- [DATASET RECORDS]
***

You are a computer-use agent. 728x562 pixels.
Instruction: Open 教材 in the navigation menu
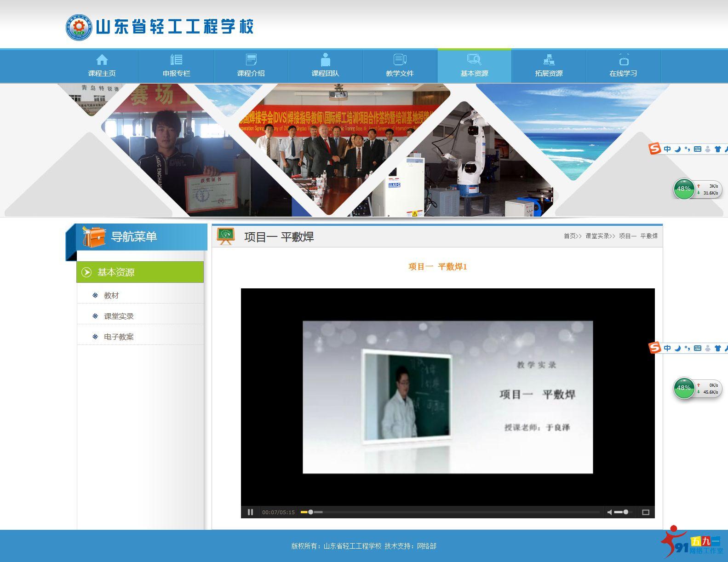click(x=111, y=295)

***

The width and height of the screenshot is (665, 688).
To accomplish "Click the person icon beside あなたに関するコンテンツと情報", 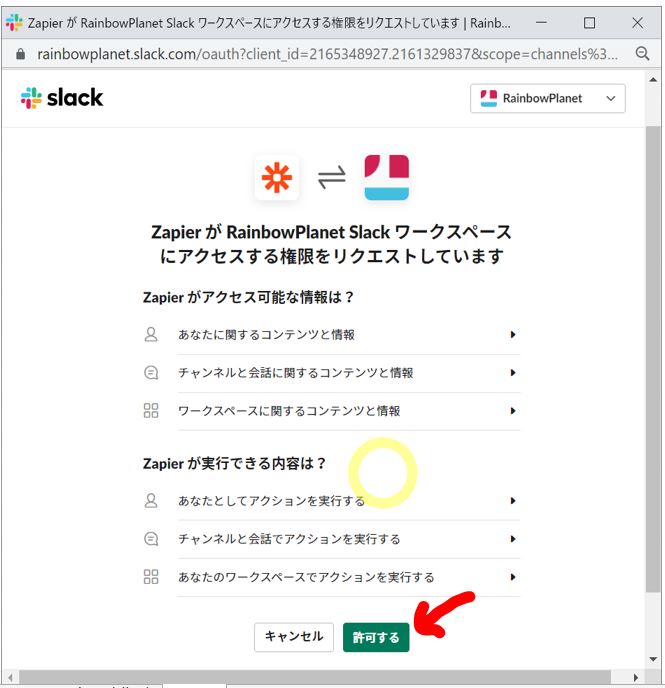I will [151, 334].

***

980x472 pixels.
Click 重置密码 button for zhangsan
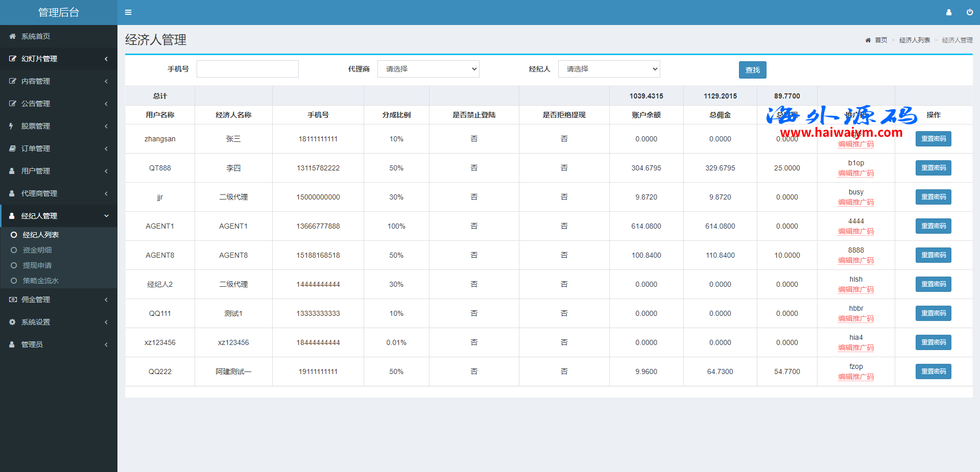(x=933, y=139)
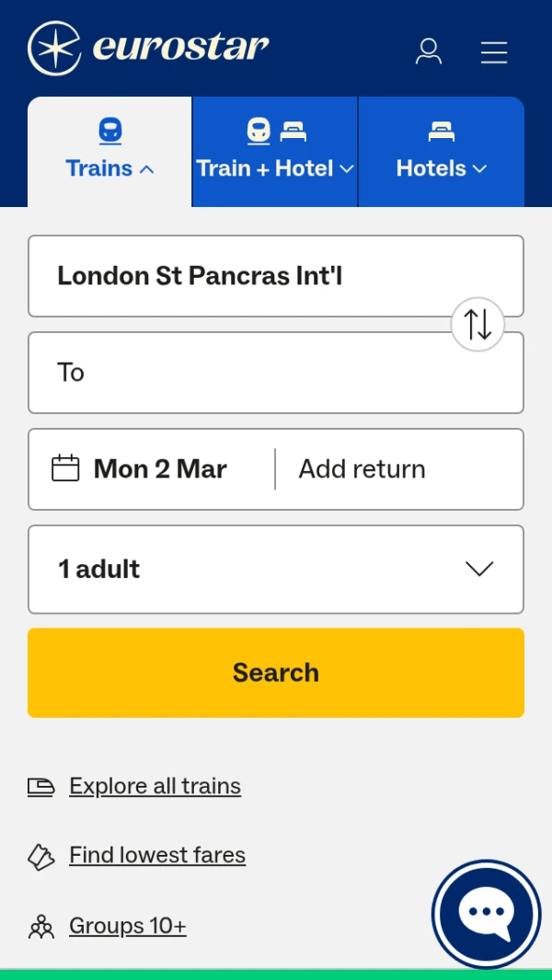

***

- [WORK REQUEST]
Out of the entries, report each line that contains the word "pixels".

- [PROBLEM SOLUTION]
You are a computer-use agent. 728x562 pixels.
980x472 pixels.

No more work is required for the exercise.